§ Input records
+---+
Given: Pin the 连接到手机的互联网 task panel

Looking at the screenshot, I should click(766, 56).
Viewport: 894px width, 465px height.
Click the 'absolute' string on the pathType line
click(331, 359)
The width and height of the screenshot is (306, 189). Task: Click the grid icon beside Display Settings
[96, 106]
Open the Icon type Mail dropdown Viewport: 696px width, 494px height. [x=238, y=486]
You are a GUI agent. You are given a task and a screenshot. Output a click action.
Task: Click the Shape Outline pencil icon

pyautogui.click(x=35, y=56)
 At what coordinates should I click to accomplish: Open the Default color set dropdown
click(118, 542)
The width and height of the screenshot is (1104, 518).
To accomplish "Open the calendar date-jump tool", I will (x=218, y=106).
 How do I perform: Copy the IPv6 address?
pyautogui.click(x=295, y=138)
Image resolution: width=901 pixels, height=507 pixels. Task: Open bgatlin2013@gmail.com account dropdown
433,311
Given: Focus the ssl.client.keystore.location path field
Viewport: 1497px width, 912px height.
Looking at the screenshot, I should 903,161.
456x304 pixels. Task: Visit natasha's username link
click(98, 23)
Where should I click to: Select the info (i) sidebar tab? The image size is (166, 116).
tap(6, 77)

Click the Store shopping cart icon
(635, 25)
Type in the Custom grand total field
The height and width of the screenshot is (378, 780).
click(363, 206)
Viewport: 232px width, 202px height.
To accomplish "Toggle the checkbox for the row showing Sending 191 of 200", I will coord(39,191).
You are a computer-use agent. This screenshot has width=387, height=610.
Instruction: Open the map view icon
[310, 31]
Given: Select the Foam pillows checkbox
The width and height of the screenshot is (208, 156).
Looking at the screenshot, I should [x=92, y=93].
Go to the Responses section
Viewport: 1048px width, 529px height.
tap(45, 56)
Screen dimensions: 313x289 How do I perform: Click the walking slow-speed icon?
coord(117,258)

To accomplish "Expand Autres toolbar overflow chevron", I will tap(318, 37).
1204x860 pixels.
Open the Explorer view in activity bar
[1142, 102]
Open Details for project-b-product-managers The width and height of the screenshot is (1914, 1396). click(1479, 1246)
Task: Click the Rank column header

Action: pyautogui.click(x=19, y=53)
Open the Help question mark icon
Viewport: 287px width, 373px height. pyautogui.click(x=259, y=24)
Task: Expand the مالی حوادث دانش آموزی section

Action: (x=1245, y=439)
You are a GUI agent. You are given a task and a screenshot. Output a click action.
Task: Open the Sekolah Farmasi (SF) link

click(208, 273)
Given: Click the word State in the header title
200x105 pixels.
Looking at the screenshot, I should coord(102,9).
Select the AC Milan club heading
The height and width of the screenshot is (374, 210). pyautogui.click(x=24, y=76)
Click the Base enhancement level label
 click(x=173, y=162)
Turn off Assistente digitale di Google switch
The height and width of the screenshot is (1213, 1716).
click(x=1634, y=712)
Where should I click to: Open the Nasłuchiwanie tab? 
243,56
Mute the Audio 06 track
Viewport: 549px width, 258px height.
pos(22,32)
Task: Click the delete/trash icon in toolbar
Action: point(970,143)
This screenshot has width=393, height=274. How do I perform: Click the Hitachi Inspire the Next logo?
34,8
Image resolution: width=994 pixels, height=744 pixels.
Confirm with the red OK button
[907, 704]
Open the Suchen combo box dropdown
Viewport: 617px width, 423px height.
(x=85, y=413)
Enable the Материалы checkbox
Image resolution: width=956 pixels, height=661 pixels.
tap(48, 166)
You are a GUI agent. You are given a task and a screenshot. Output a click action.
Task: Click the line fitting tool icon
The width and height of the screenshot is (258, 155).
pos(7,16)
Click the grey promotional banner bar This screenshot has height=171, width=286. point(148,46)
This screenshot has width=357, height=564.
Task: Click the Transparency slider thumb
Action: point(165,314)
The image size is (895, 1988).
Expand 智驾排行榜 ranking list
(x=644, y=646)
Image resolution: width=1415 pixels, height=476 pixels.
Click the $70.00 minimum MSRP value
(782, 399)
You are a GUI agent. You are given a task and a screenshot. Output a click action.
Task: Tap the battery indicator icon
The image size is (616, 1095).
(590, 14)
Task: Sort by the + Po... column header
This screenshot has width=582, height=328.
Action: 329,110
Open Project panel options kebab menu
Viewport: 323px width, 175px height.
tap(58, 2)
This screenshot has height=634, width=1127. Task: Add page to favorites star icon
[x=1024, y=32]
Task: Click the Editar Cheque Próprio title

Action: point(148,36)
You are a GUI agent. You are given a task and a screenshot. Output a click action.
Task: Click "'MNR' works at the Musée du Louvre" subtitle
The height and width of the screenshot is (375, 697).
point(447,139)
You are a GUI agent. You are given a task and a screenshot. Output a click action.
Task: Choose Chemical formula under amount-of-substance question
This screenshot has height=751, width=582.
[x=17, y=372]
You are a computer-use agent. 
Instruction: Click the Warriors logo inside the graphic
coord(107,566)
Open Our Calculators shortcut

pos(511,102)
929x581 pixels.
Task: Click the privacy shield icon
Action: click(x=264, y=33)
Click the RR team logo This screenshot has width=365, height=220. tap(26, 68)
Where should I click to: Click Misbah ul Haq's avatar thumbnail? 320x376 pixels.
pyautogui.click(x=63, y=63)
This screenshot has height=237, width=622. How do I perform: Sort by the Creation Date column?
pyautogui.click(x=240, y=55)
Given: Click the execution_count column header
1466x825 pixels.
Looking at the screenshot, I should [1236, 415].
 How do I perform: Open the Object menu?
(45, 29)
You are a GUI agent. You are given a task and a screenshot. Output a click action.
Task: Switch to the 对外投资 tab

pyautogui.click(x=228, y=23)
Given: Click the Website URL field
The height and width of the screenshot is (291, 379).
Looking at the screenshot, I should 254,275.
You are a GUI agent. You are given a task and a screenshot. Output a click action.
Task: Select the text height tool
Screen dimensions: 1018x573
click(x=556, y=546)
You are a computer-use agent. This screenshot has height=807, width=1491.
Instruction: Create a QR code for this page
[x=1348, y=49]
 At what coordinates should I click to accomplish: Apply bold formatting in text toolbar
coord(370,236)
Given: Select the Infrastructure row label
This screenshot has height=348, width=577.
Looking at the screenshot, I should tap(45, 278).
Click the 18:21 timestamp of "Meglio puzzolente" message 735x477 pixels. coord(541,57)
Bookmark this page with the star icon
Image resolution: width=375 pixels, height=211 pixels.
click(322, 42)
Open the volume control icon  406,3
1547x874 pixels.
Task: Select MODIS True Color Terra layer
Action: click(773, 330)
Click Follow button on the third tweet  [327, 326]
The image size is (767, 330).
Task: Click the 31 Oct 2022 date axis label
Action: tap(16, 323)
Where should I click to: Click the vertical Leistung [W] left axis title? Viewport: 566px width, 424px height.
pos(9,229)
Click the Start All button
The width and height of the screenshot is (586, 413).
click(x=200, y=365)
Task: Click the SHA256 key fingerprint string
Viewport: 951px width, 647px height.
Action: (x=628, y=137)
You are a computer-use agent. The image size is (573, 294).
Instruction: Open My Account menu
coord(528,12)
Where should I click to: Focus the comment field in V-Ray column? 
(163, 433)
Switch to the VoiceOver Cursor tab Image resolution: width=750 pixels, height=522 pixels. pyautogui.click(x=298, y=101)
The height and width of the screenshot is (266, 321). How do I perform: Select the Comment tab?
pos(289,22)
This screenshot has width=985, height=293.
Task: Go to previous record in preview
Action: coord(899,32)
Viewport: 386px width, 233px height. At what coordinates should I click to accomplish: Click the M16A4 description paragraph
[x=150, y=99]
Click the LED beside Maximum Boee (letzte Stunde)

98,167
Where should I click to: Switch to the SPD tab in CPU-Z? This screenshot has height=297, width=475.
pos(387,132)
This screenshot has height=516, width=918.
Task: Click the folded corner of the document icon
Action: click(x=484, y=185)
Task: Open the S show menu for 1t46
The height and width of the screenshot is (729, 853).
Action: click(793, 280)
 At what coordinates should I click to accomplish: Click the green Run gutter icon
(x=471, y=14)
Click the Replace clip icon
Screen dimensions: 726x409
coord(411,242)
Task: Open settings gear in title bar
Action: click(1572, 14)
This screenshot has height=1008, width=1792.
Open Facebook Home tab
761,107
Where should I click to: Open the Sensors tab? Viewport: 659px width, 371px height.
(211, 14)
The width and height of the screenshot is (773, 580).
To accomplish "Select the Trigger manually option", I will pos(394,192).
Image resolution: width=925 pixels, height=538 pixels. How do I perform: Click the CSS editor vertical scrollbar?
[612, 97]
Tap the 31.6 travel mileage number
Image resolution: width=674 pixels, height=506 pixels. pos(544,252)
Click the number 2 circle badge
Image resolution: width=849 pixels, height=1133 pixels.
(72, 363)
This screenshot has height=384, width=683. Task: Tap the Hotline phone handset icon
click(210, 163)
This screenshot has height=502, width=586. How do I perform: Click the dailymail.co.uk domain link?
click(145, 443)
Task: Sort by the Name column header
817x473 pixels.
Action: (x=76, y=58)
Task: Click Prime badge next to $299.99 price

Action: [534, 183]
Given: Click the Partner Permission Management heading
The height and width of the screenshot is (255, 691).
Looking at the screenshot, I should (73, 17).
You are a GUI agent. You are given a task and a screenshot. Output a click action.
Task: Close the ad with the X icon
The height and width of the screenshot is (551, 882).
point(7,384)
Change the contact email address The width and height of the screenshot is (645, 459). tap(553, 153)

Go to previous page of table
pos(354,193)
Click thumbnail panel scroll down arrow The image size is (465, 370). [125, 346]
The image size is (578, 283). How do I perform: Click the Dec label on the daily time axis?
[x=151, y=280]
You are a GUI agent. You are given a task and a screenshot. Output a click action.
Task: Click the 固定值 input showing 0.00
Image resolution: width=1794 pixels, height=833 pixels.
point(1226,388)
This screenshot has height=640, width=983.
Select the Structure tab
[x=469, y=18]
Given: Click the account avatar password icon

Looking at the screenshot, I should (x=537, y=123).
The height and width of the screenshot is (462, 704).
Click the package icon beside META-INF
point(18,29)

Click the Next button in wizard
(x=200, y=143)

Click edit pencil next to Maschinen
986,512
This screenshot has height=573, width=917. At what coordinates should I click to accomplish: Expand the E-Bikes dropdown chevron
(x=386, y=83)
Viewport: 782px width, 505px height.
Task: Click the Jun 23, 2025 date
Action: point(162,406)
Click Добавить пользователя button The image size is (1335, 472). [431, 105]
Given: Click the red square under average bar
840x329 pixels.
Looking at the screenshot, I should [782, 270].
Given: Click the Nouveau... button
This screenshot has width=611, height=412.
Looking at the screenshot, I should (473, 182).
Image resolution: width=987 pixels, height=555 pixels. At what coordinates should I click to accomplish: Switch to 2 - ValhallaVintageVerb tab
+---+
§ Aim
Write out the records above verbatim, everything from the line containing "Given: Click the execution_count" down to the line containing "coord(370,236)", both included.

§ Solution to this task
Given: Click the execution_count column header
1466x825 pixels.
Looking at the screenshot, I should [1236, 415].
 How do I perform: Open the Object menu?
(45, 29)
You are a GUI agent. You are given a task and a screenshot. Output a click action.
Task: Switch to the 对外投资 tab

pyautogui.click(x=228, y=23)
Given: Click the Website URL field
The height and width of the screenshot is (291, 379).
Looking at the screenshot, I should 254,275.
You are a GUI agent. You are given a task and a screenshot. Output a click action.
Task: Select the text height tool
Screen dimensions: 1018x573
click(x=556, y=546)
You are a computer-use agent. This screenshot has height=807, width=1491.
Instruction: Create a QR code for this page
[x=1348, y=49]
 At what coordinates should I click to accomplish: Apply bold formatting in text toolbar
coord(370,236)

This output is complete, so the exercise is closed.